Samsung just dominated the world's largest cybersecurity competition. Team Atlanta, led by Samsung Research, claimed the $4 million grand prize at DARPA's AI Cyber Challenge after developing breakthrough AI agents that autonomously detect and patch software vulnerabilities faster than any competitor.
The tension was electric in Las Vegas on August 8 as seven finalists waited to learn who would claim victory in the world's most prestigious cybersecurity competition. When Team Atlanta's logo flashed on screen, confirming their $4 million grand prize win at DARPA's AI Cyber Challenge, two years of relentless innovation had paid off in spectacular fashion.
Samsung Research wasn't just participating—they were leading a 40-person coalition that included top talent from Georgia Institute of Technology, KAIST, and POSTECH. Under the leadership of Taesoo Kim, Samsung's Corporate Vice President who also serves as a Georgia Tech professor, the team assembled what would become the world's most advanced AI-powered vulnerability detection system.
The stakes couldn't have been higher. DARPA's AI Cyber Challenge featured a $22.5 million prize pool, with sponsors including Google, Microsoft, and OpenAI. The competition's mission: accelerate development of AI security technologies capable of protecting critical infrastructure from transportation to healthcare systems.

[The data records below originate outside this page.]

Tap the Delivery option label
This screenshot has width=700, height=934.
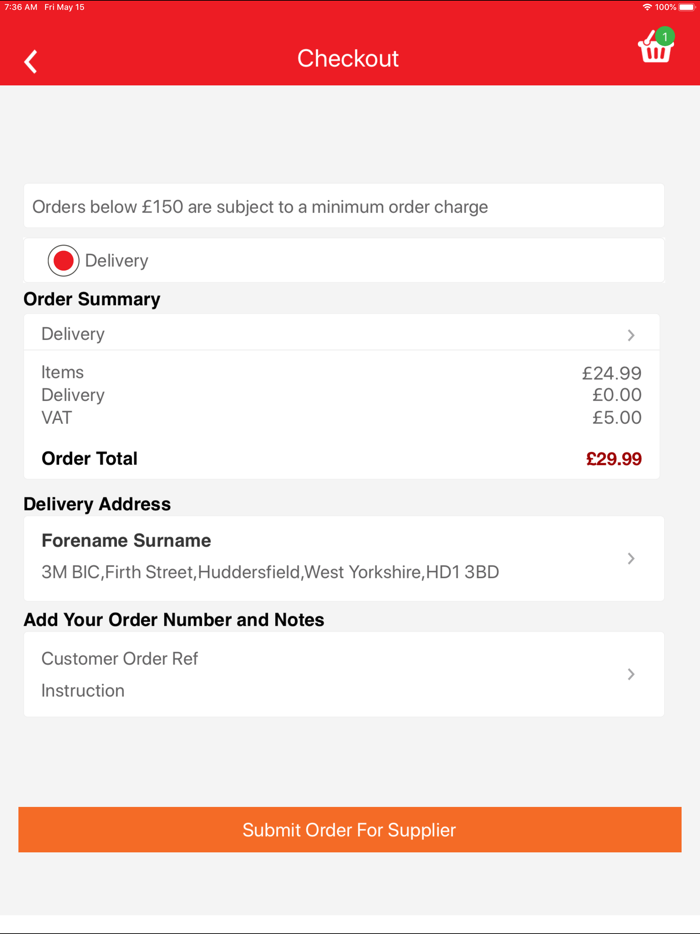117,261
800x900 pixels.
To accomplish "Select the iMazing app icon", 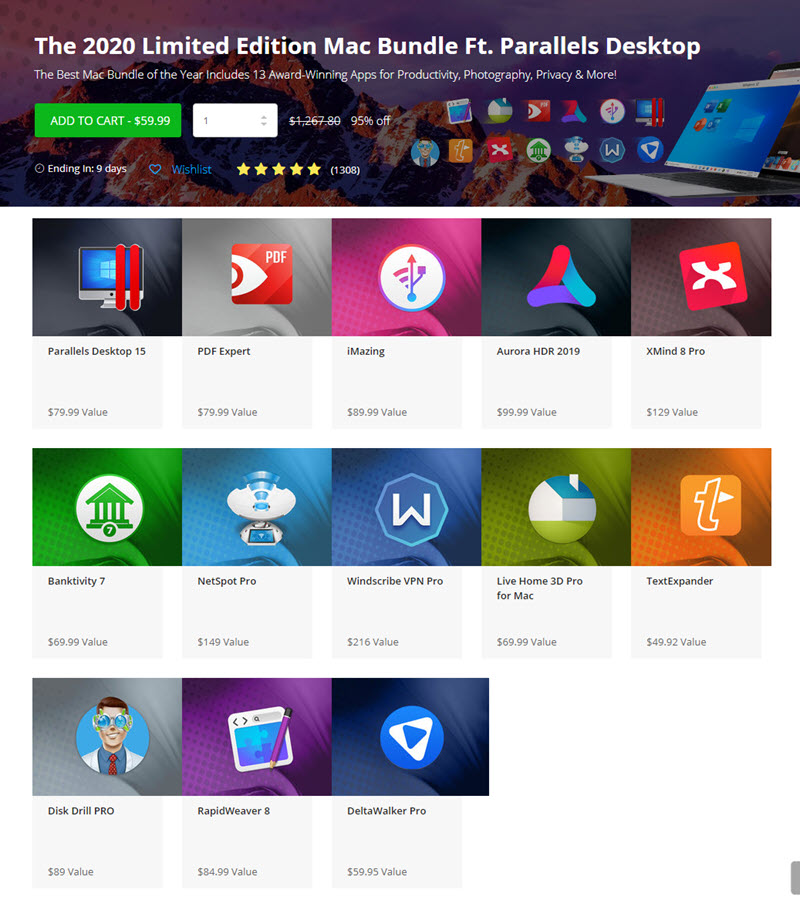I will pyautogui.click(x=411, y=276).
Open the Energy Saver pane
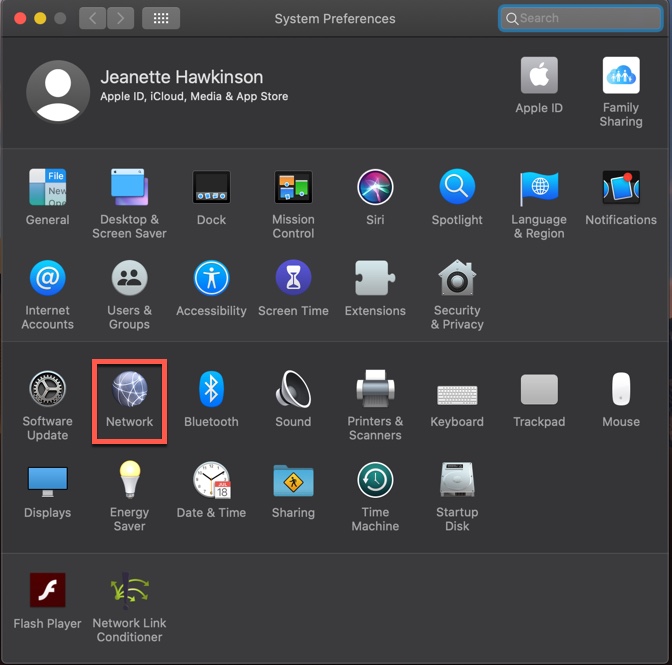This screenshot has width=672, height=665. coord(129,481)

"Because our members came from such diverse locations, we structured our collaboration framework around each member's base," Kim told Samsung Newsroom. "Some of our colleagues in Korea even carved out time from their busy schedules to travel to the Georgia Institute of Technology so we could work side by side."
The technical challenge was formidable: build an AI-driven Cyber Reasoning System capable of autonomously detecting software vulnerabilities and generating security patches. Teams were scored on two critical components—how quickly they could identify weaknesses in code and how accurately they could fix them.
Team Atlanta's secret weapon came from Samsung Research's Security & Privacy Team. Joonun Jang developed a sophisticated large language model agent specifically for detecting vulnerabilities in Java programs. "Team members each developed their agents in various ways, and by bringing them together, we were able to build a system capable of covering a wide range of weaknesses," Jang explained to Samsung's interview team.